• **PROBLEM TO SOLVE**
Except for the pictures, write out all the records that follow exactly.

• **EXTRACTED RECORDS**
|---|

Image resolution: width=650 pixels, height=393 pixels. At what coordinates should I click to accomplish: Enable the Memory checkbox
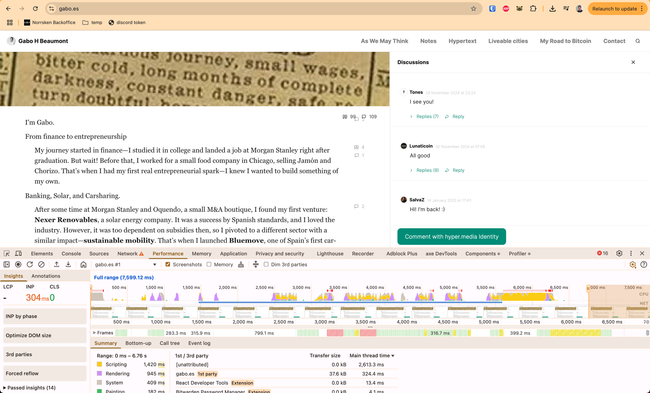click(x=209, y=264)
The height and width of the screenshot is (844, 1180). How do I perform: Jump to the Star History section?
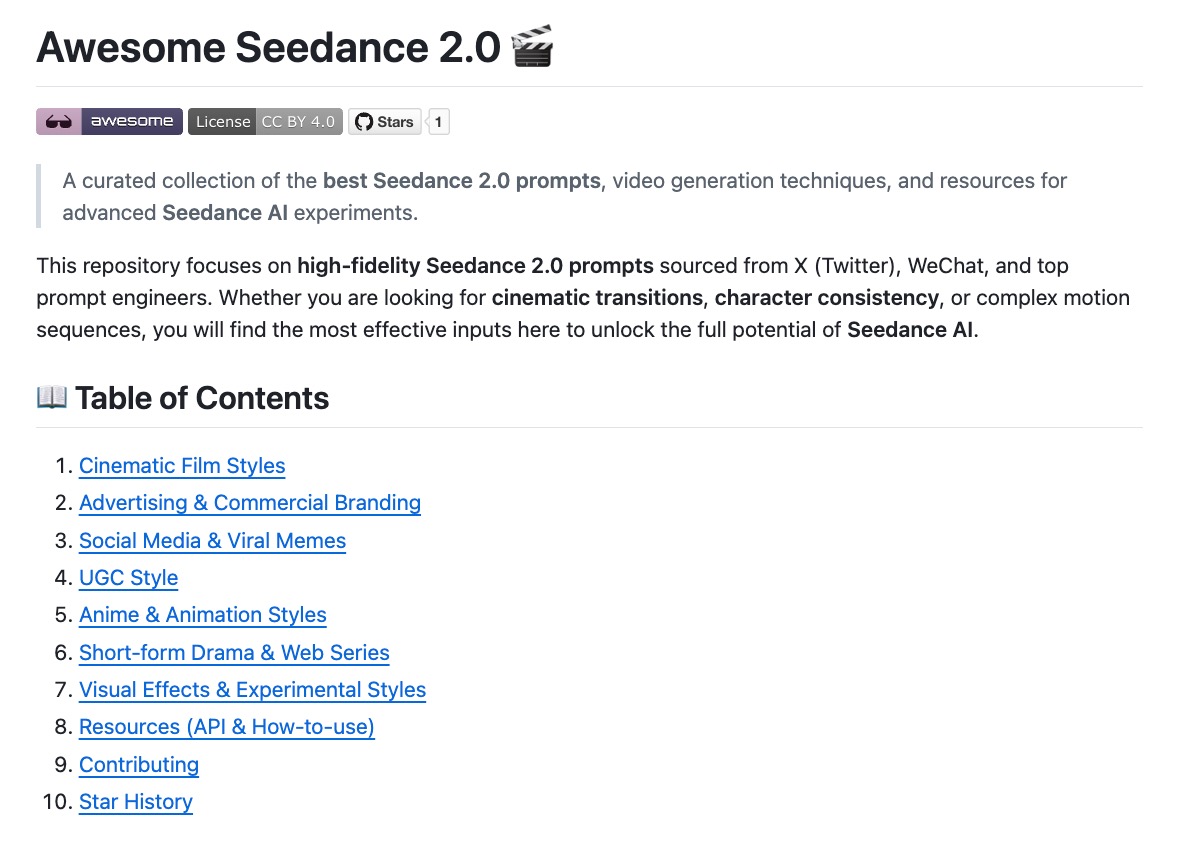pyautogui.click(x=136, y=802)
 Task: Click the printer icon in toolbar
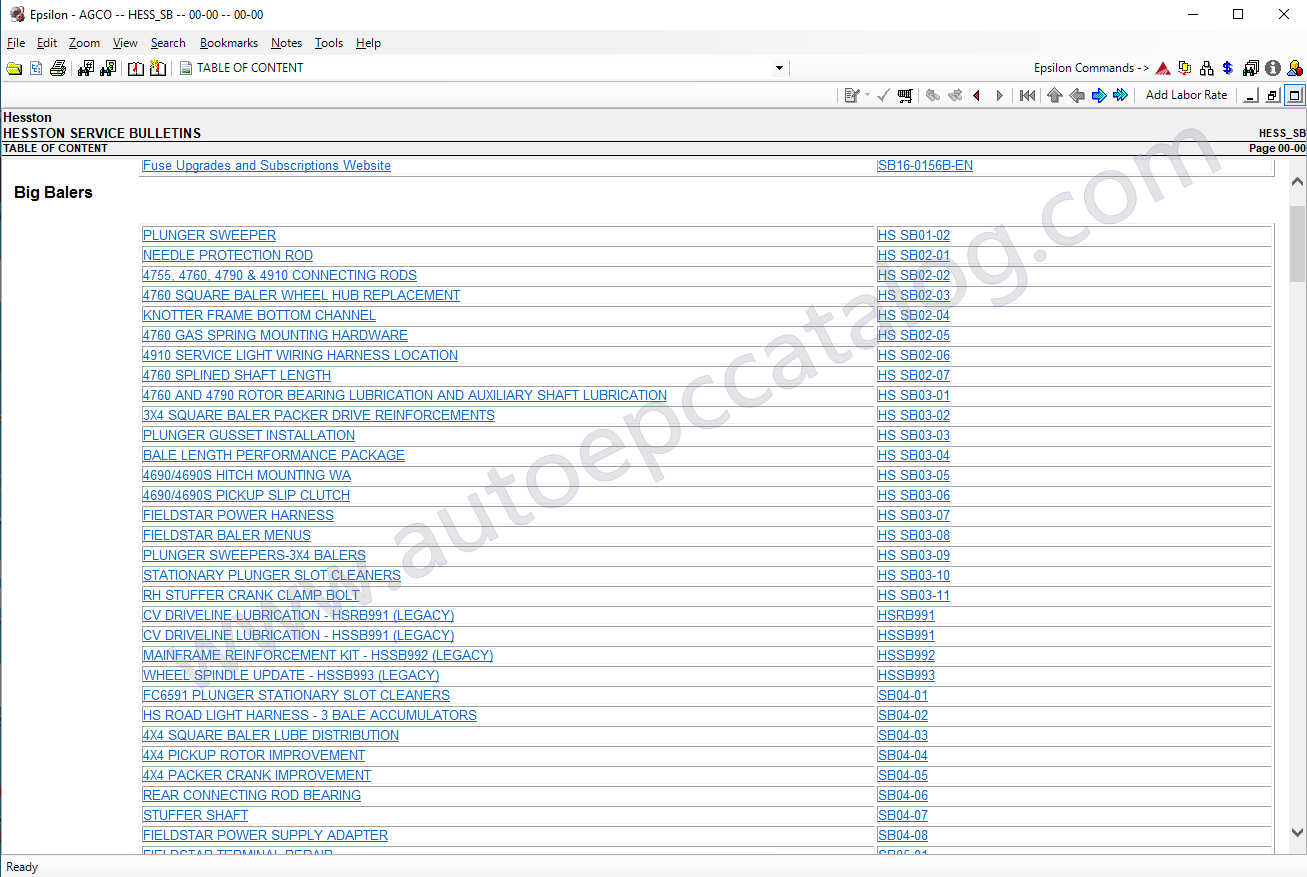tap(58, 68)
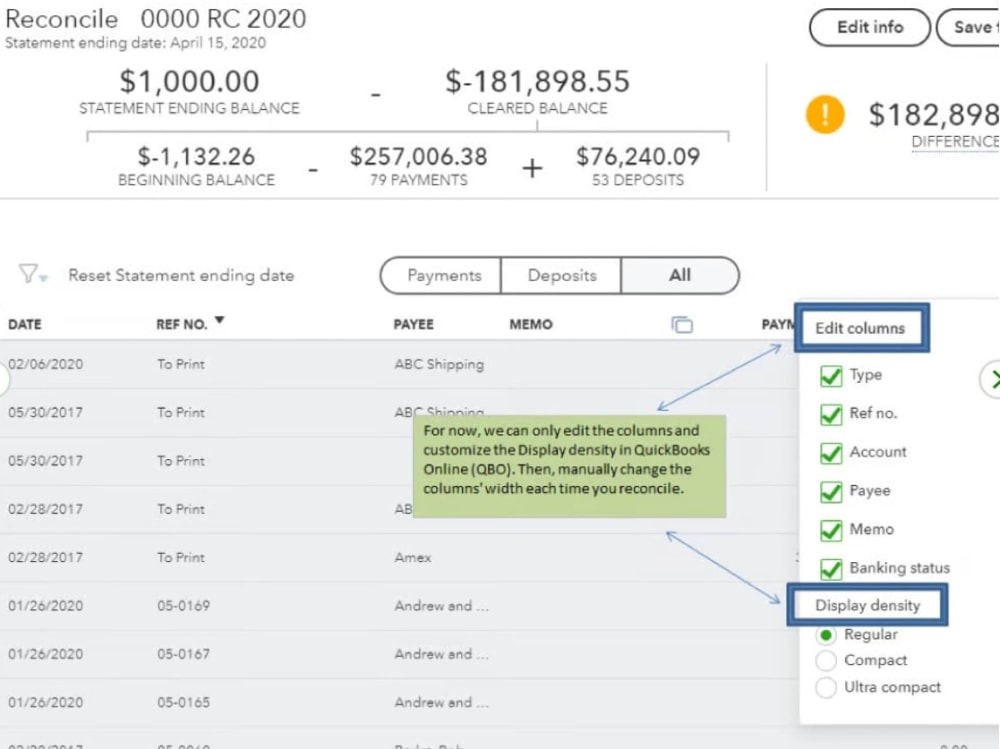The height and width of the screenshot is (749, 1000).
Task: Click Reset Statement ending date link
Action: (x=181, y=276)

|---|

• **EXERCISE ANSWER**
Image resolution: width=650 pixels, height=393 pixels. At what coordinates should I click to accomplish: Enable the Memory checkbox
click(x=209, y=264)
The height and width of the screenshot is (844, 1180). How do I perform: Jump to the Star History section?
pyautogui.click(x=136, y=802)
 Task: Click the printer icon in toolbar
tap(58, 68)
The height and width of the screenshot is (749, 1000).
Task: Click Reset Statement ending date link
Action: (x=181, y=276)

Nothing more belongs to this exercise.